ADSM-L

Re: strange reclaimation behavor

2005-01-04 15:38:20
Subject: Re: strange reclaimation behavor
From: Steve Roder <spr AT REXX.ACSU.BUFFALO DOT EDU>
To: ADSM-L AT VM.MARIST DOT EDU
Date: Tue, 4 Jan 2005 15:38:02 -0500
>
> I will attempt to clarify these issues here in regards to reclamation
> and migration.  My explanation is based on several years of experience,
> course material that I have taught, and conversation with other ITSM
> experts.  Another words I have not seen the actual code and without that
> no one can say for sure what it is doing.
>
> Migration:
>
>     * Migration process(es) start with the himig threshold is passed.
>       The number of processes started is controlled by maxproc value.
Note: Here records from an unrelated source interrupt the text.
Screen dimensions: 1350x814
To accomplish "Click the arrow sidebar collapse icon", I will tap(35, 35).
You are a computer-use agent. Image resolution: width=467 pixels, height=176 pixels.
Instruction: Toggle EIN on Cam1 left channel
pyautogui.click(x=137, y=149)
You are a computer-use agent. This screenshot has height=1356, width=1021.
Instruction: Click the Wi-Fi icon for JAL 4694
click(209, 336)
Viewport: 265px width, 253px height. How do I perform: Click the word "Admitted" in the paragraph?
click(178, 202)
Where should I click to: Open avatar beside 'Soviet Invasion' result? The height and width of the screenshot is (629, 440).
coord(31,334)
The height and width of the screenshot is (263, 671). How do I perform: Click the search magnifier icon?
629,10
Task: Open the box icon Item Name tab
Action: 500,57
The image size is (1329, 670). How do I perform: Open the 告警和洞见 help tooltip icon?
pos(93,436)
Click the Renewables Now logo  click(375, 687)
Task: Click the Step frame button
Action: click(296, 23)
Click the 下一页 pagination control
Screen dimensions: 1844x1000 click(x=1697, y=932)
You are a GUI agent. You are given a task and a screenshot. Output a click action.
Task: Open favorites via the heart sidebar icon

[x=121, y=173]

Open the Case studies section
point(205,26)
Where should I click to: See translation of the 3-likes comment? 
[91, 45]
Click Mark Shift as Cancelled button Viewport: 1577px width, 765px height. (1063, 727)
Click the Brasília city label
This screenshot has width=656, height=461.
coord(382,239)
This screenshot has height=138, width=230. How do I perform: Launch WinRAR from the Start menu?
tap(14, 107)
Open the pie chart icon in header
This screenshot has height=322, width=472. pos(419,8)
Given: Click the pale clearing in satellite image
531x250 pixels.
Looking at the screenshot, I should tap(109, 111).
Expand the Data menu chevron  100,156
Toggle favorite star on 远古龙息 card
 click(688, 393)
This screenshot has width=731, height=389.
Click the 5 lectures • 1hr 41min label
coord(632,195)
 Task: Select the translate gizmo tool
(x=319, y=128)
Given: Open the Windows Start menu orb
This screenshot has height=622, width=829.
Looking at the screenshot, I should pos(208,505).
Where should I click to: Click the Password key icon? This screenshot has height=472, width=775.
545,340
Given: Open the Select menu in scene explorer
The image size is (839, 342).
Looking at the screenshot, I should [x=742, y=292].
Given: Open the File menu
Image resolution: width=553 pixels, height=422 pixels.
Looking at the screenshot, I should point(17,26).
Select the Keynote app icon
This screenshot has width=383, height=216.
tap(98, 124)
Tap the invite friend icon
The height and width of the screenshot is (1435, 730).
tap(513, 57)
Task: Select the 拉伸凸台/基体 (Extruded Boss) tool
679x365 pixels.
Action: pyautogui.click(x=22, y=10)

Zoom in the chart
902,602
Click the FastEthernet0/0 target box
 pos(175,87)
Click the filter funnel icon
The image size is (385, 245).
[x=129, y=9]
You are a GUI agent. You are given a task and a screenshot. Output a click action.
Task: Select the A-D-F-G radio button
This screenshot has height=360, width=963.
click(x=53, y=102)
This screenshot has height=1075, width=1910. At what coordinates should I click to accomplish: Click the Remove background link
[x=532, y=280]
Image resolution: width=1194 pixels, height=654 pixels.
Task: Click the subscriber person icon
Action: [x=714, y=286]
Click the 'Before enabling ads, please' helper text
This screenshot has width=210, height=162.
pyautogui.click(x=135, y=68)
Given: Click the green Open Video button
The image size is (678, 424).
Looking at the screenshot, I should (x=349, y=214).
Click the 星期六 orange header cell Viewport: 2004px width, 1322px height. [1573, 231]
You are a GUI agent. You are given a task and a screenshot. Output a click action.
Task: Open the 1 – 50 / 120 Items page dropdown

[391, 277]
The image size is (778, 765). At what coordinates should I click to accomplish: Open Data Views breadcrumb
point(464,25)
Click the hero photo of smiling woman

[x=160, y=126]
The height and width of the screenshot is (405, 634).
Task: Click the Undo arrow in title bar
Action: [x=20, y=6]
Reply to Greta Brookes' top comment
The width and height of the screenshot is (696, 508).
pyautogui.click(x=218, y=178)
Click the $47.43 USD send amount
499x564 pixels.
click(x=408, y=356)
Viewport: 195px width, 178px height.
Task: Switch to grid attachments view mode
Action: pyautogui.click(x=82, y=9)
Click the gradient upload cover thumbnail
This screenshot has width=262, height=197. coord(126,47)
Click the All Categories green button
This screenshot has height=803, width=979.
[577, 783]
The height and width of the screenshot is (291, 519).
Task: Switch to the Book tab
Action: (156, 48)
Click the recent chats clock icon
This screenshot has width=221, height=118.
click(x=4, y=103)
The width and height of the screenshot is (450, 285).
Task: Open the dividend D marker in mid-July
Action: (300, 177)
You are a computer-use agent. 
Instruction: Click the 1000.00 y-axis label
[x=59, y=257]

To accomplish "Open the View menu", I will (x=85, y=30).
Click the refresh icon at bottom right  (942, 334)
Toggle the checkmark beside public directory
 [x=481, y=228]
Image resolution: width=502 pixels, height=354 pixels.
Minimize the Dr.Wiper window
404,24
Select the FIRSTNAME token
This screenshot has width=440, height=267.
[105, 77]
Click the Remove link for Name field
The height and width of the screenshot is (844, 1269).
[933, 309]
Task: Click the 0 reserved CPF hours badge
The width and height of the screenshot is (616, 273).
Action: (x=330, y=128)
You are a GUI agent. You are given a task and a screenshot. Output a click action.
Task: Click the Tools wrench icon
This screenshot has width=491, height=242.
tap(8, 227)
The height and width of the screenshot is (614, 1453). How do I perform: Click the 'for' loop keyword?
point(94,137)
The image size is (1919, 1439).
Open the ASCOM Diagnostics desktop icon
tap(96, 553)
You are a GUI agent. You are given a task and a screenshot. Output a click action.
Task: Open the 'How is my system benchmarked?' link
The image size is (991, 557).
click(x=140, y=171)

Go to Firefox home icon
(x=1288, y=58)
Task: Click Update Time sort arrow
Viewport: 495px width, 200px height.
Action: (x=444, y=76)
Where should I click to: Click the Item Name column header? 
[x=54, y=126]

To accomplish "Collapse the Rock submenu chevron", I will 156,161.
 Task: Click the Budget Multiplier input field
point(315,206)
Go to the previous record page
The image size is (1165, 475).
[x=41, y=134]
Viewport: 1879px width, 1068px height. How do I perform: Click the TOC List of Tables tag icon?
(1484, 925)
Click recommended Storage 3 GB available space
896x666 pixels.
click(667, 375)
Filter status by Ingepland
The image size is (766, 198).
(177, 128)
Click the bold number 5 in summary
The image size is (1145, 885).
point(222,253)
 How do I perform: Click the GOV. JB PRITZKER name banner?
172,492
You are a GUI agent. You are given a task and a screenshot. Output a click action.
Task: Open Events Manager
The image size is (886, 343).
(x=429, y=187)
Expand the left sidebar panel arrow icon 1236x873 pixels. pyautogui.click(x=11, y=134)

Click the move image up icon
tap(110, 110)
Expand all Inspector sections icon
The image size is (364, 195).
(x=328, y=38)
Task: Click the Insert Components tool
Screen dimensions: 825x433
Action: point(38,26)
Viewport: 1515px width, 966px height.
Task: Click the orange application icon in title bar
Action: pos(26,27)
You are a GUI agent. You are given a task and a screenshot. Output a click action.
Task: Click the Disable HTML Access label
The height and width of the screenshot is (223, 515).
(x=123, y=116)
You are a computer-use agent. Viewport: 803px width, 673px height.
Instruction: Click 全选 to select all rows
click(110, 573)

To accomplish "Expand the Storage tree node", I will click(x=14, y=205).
The setting is migpr for migration.  maxproc is an option on the backup
stg command for how many processes to run.

>     * ITSM will evaluate which node has the most data in the storage
>       pool at that time.
>     * It then begins to move all of that nodes data on a per file space
>       basis, i.e. each file space will get its own process.

I don't think this is necessarily correct.  Each filespace does not get
it's own (server) process, unless that is how it works for colloction by
filespace.  With Collocate set to yes, this certainly cannot work that
way, as it would be contrary to the collocation setting on the storage
pool.  Each node would be dedicated to a server process.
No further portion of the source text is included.